Table 6 Solid-state NMR \(^1H\) \(T_1\) and \(^1H\) \(T_{1\rho }\) relaxation times for attenuated live virus formulations.

Table 6 shows \(^1H\) \(T_1\) and \(^1H\) \(T_{1\rho }\) relaxation time data for lyophilized attenuated live virus formulations prepared by conventional or RF-assisted lyophilization cycles. We have previously shown that phase homogeneity and sample mobility can be determined using NMR relaxation times^68,78. \(^1H\) \(T_{1}\) relaxation times of the 169–177 ppm region and the 69–74 ppm region in both RF-assisted and conventionally lyophilized systems are different. This suggests at least partial inhomogeneity between the excipients. \(^1H\) \(T_1\) relaxation times of both components in the RF-assisted system are slightly shorter than the \(^1H\) \(T_1\) relaxation times of the same components in the conventionally lyophilized system. This is consistent with slightly higher mobility in the system when prepared by RF-assisted lyophilization. It has been shown in the literature that higher mobility in lyophilized systems correlates to lower stability⁶⁸. The \(^1H\) \(T_{1\rho }\) relaxation times for the 169–177 ppm region and the 69–74 ppm region were very similar. This would usually suggest phase homogeneity, but in this case likely indicates that the two excipient ranges coincidentally had the same \(^1H\) \(T_{1\rho }\) values.

Conclusion

Significant acceleration of primary drying has been demonstrated by application of qRF microwave lyophilization. Closed-loop control of product temperature during qRF microwave lyophilization has been developed and demonstrated to provide additional acceleration in drying compared with an open-loop RF cycle at lower shelf temperature. The mechanical stirrers for the electric field and increased frequency of operation enhance field uniformity and product power absorption. Operating at 8 GHz rather than 2.45 GHz improves field uniformity by 2.5-fold and power dissipation by more than 3-fold.

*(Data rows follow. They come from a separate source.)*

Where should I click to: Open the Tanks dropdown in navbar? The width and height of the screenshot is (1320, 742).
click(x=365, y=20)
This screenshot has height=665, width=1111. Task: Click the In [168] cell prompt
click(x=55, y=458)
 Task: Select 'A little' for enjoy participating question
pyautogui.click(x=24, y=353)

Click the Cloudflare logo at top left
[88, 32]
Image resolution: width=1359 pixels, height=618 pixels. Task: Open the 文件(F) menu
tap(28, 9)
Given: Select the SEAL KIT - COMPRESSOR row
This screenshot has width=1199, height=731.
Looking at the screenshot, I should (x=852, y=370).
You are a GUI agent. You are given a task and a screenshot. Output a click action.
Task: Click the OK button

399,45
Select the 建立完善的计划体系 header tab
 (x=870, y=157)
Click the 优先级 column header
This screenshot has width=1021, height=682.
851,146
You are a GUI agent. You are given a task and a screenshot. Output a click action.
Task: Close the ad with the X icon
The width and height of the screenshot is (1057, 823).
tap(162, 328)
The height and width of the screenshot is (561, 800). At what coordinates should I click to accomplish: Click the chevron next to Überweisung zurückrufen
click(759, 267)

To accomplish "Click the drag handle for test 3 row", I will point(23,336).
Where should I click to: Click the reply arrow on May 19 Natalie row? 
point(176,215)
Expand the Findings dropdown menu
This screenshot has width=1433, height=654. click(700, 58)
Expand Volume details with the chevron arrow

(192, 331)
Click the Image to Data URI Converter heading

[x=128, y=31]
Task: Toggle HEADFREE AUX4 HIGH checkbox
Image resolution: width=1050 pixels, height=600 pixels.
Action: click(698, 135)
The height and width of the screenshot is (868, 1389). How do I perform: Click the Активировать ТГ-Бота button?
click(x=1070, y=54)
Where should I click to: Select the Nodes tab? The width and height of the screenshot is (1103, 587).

Lyophilization experiments with a 4% mannitol-\(2\%\) sucrose formulation show that adding qRF heating with a horn antenna or conical antenna decreases primary drying time by a factor of 2.2 and 1.8 compared with a conventional cycle with similar drying conditions. The conical antenna reduces batch homogeneity due to its omnidirectional radiation pattern. In combination with electromagnetic stirring, the horn antenna’s unidirectional radiation pattern improves batch homogeneity and accelerates drying compared with an omnidirectional conical antenna.

Temperatures in the frozen product, and in some cases on the outer wall of the vial, were directly measured with optical probes during microwave lyophilization. These measurements are used to calibrate a heat and mass transfer model accounting for volumetric heating due to microwaves in both product and container. Measured temperature differences as large as 40 K between the outer vial wall and the frozen product, attributed to strong volumetric heating of the vial wall, require reconsideration of basic assumptions in the common heat and mass transfer model for lyophilization. A lumped-capacitance model, accounting for radial heat transfer and calibrated to experimentally measured temperatures, predicts drying time to within an hour for most experimental cases. Although the model performs well during most of the cycle time, it often diverges from experiment near the end of primary drying when the frozen layer height approaches zero.

Closed loop PI control of qRF heating during lyophilization of mannitol accelerates drying while maintaining temperatures below target thresholds. Finally, qRF microwave lyophilization speeds the primary drying of live virus vaccines by 2.4-fold, compared with conventional cycles, without degrading the moisture content, reconstitution time, or virus potency. SSNMR shows that the structures of the excipient are not altered when comparing qRF and conventional lyophilization, with some detected differences in mobility and homogeneity which motivate additonal study of long-term stability of the vaccine.